(Stored items)
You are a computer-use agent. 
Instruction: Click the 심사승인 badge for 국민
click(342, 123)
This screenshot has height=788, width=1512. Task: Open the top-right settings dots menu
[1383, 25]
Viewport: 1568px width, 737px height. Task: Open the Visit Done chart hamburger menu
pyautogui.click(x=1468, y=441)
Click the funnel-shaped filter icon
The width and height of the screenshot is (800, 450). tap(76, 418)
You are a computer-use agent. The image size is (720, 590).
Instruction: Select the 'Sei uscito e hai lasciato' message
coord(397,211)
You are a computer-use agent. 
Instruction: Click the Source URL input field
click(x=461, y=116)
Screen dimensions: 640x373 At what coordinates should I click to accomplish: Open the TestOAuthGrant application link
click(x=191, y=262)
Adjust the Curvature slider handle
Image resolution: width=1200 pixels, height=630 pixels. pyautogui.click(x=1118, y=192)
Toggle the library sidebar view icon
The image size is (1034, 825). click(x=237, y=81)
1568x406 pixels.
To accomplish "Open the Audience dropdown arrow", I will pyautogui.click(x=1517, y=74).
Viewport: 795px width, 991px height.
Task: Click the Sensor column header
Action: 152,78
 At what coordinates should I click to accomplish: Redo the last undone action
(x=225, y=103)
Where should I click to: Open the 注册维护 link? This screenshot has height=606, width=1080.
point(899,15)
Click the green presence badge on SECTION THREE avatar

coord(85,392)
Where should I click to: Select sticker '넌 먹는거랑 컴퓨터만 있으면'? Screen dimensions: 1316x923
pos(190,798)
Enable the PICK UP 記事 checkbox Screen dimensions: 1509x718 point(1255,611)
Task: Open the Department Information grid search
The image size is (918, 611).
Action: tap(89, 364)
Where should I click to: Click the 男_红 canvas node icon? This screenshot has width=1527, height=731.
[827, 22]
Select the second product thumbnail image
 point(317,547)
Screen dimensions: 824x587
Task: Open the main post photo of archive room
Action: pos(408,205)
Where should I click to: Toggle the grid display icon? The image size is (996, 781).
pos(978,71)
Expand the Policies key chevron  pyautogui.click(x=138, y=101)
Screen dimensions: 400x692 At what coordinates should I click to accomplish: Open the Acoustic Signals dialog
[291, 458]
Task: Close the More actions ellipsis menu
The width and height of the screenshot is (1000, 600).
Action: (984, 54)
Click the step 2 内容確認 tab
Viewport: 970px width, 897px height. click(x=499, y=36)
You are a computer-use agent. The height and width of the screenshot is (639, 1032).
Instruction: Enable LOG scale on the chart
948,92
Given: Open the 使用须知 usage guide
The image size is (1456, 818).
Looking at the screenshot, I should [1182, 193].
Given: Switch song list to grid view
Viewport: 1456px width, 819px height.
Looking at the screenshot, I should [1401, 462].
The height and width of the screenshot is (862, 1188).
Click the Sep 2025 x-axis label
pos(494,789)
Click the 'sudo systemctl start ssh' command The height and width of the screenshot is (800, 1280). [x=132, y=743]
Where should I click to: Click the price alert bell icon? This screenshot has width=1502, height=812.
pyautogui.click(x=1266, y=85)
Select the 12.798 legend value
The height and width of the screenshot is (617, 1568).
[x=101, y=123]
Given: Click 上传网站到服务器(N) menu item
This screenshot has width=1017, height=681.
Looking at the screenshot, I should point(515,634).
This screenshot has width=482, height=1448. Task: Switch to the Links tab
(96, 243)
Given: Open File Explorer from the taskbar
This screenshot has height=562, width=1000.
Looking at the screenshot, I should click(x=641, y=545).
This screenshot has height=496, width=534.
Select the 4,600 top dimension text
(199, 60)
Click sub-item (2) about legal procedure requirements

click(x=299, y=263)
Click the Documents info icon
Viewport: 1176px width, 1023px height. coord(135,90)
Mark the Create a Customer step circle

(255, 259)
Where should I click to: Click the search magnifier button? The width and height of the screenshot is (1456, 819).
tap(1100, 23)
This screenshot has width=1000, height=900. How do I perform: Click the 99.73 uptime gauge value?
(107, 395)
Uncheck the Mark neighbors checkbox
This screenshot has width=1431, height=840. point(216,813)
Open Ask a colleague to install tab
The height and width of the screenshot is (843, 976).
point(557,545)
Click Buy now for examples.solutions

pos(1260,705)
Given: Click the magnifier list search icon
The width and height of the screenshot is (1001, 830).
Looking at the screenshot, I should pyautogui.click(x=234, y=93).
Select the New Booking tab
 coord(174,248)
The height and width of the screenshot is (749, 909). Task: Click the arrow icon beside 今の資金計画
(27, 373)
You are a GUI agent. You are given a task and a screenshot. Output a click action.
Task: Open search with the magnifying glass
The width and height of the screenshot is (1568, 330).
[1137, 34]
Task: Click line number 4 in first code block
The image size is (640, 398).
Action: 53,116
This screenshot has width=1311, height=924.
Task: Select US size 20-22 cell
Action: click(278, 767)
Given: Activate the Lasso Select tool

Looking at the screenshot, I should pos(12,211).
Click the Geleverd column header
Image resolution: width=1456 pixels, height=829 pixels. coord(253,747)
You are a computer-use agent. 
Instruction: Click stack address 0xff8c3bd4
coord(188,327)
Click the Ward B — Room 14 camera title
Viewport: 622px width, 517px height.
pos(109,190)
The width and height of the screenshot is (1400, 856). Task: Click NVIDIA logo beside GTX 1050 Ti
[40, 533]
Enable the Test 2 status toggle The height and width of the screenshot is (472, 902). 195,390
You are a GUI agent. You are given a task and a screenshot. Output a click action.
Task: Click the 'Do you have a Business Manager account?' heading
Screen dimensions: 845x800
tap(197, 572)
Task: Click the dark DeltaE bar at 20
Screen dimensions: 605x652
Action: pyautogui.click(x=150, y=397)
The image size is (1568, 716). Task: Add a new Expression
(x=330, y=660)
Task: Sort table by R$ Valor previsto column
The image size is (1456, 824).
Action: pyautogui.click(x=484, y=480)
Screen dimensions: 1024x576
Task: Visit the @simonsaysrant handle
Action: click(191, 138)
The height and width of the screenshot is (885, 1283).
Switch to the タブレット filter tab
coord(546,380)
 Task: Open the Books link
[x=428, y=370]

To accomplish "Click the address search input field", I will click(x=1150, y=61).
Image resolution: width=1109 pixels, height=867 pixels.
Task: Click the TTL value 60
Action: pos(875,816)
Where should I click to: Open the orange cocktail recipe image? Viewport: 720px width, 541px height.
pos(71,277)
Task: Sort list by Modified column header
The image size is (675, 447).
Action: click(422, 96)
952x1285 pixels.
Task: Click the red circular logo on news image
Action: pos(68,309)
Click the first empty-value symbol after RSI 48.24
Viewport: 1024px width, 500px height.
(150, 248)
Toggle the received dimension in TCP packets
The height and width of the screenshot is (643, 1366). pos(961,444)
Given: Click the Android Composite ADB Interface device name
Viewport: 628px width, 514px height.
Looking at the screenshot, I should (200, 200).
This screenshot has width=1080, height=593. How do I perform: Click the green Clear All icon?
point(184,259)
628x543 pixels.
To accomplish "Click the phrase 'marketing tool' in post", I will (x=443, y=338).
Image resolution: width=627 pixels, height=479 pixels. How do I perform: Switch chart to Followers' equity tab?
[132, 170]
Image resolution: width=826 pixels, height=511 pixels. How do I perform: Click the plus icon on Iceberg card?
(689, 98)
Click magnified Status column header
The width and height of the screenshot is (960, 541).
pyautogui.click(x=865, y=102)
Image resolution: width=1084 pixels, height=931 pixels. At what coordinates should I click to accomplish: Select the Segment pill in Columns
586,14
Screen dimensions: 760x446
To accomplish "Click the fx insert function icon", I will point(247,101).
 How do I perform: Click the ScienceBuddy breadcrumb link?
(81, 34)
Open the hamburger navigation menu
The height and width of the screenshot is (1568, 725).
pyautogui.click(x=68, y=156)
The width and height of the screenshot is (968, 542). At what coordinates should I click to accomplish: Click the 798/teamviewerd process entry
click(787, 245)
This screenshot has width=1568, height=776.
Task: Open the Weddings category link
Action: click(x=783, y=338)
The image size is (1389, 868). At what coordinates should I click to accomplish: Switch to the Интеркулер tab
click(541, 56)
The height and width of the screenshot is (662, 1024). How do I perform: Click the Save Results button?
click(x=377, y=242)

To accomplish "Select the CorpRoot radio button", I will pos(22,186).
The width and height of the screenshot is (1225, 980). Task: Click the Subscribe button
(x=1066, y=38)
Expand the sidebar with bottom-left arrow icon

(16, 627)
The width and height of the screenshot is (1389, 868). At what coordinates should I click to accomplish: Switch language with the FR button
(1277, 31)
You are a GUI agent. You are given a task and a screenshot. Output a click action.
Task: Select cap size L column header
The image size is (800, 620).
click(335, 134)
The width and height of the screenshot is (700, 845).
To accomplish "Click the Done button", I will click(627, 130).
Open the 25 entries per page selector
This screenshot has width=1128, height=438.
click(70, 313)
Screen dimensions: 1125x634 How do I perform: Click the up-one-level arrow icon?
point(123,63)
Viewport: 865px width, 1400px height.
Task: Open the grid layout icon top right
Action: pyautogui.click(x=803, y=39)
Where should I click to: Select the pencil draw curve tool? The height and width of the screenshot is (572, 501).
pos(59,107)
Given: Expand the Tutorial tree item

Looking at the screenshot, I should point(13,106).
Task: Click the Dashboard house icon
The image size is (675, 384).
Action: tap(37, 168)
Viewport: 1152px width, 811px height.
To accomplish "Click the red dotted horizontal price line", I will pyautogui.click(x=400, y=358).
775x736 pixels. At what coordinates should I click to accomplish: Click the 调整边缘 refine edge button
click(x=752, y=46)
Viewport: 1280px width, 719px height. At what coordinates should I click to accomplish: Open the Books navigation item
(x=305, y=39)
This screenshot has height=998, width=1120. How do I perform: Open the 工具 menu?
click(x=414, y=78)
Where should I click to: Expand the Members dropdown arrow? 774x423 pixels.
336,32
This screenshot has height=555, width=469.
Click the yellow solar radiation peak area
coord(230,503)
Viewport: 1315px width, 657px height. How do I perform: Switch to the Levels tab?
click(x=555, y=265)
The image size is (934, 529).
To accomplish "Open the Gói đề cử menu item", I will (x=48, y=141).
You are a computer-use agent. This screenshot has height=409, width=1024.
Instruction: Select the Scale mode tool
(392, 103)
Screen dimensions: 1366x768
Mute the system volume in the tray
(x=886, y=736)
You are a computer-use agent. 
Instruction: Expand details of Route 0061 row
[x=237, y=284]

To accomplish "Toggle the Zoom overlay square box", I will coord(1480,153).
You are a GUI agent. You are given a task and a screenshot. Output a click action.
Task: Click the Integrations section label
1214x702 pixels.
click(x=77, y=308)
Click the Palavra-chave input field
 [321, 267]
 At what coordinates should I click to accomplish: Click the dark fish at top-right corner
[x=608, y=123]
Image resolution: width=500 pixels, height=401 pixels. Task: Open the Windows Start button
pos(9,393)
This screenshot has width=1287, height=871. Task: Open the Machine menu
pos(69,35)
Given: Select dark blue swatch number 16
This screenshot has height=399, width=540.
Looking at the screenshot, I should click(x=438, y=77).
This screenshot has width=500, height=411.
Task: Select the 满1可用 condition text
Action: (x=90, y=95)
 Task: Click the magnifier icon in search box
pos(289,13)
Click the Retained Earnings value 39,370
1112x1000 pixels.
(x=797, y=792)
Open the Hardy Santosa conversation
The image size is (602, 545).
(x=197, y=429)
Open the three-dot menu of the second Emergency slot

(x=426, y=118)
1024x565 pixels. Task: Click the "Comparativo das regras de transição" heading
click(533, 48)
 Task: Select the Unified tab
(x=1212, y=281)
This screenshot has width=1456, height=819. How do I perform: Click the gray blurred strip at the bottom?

— What the task requires —
Lines with "number": find them in the data and copy each one.

— Solution for this problem —
Task: Click line number 4 in first code block
Given: Select dark blue swatch number 16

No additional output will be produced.